Reading I'm fairly sure none of us did any reading for the course before we got to Cambridge. You certainly don't need to, so enjoy the rest of your summer. However, if you're one of those ultra-prepared types or have a mother who fits that description, here are the books we ended up using the most: Macroeconomics (European Edition) - Mankiw and Taylor Microeconomics - Varian The Cambridge Economic History of Modern Britain Vols 1&2 - Floud and Johnson Before you rush out and buy these, most of us 2nd years will be willing to sell you our old copies for considerably less than any bookshop. If you absolutely must have new editions, Heffers and other bookshops tend to run special discounts in Freshers' Week, so wait 'til you get to Cambridge. In general, though, most of us simply use the excellent Catz library. The !!

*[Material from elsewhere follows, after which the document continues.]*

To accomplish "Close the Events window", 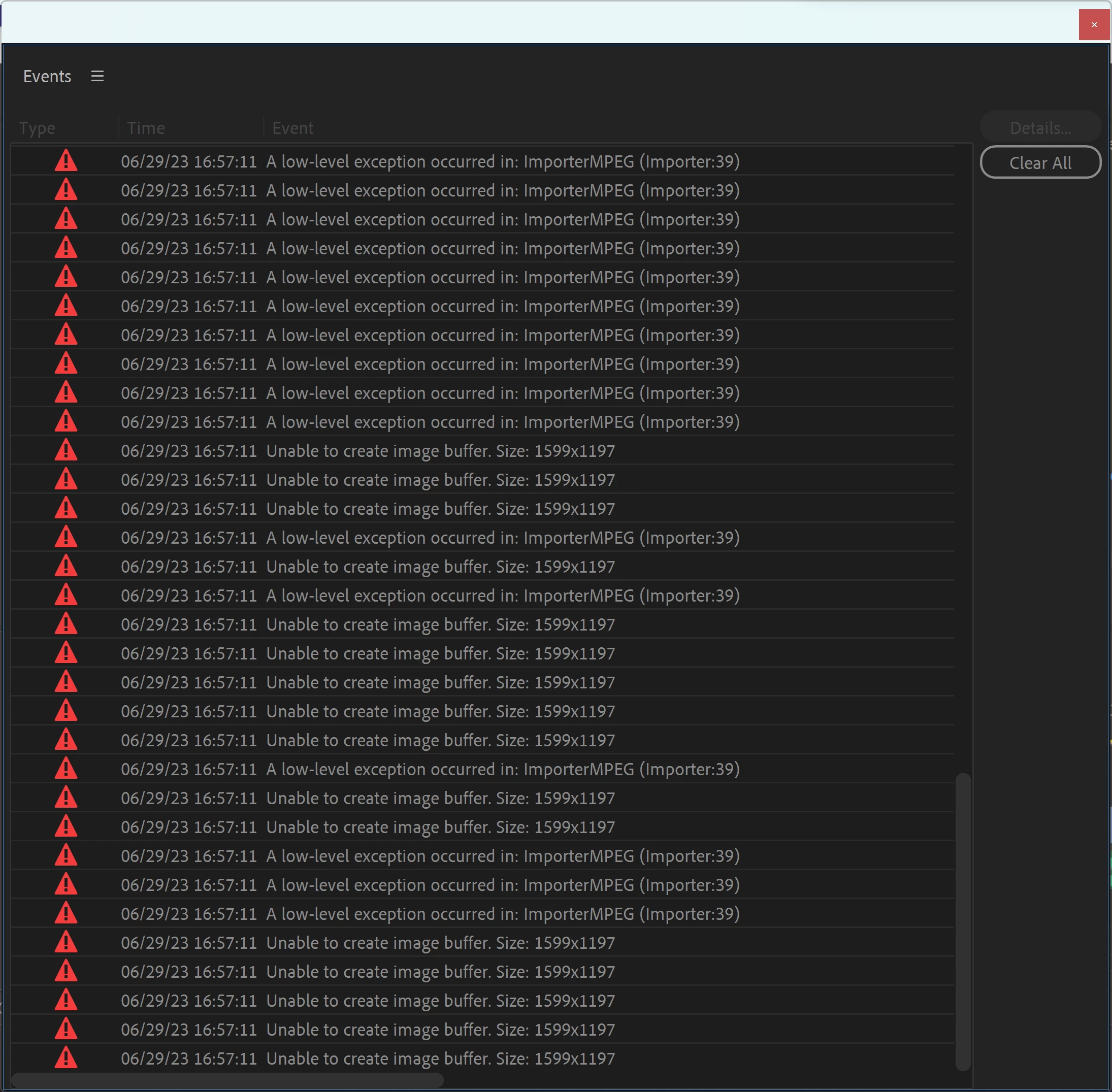I will 1094,25.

!! only textbook that proved at all essential to own was Macroeconomics, because our lecture course followed the textbook quite closely. Location The Economics Faculty is found on the Sidgwick site, so very easy to get to from Catz. Explore on this if you’d like to take a closer look. We’ll be sure to show you the building and important parts when you arrive. Tips • Have confidence in yourself. When you receive your first reading list, it'll be a daunting prospect, but know that many before you have got through the Cambridge Economics Tripos, and you're perfectly capable of doing that too. • Speaking of reading lists, don't take them too seriously. We'll give you a better idea once you get here, but suffice to say that a 10 book reading list does not mean you have to read 10 books cover to cover. • Wok together. I can't stress this enough - you're not competing with each other and you've got nothing to gain by not helping each other out. You'll find arrangements that work for you within a couple of weeks, but I'd recommending creating a Facebook group for Fresher Catz Economists (after you get here) for coordinating supervision times, asking for help, etc. • We'll sort you out with the legendary Dropbox once you get here. It has more than 10 years of Catz notes on all aspects of the Economics Tripos and will help you out of many an impending deadline. But don't share it outside Catz, otherwise you're just helping out your competition. Conclusion The last piece of advice is to have fun! I think I speak for all of us when I say we've managed to achieve a pretty good work-life balance. While lawyers found themselves in the library all hours of the night and NatScis found their days filled with labs, if you manage your time well you'll find plenty of time to have a life as an economist. Cambridge (and ESPECIALLY Catz) is an amazing place that we're sure you'll love. The next three years will be some of the best of your life - you've got a lot to look forward to. We look forward to meeting you all in October, but until then have a great holiday!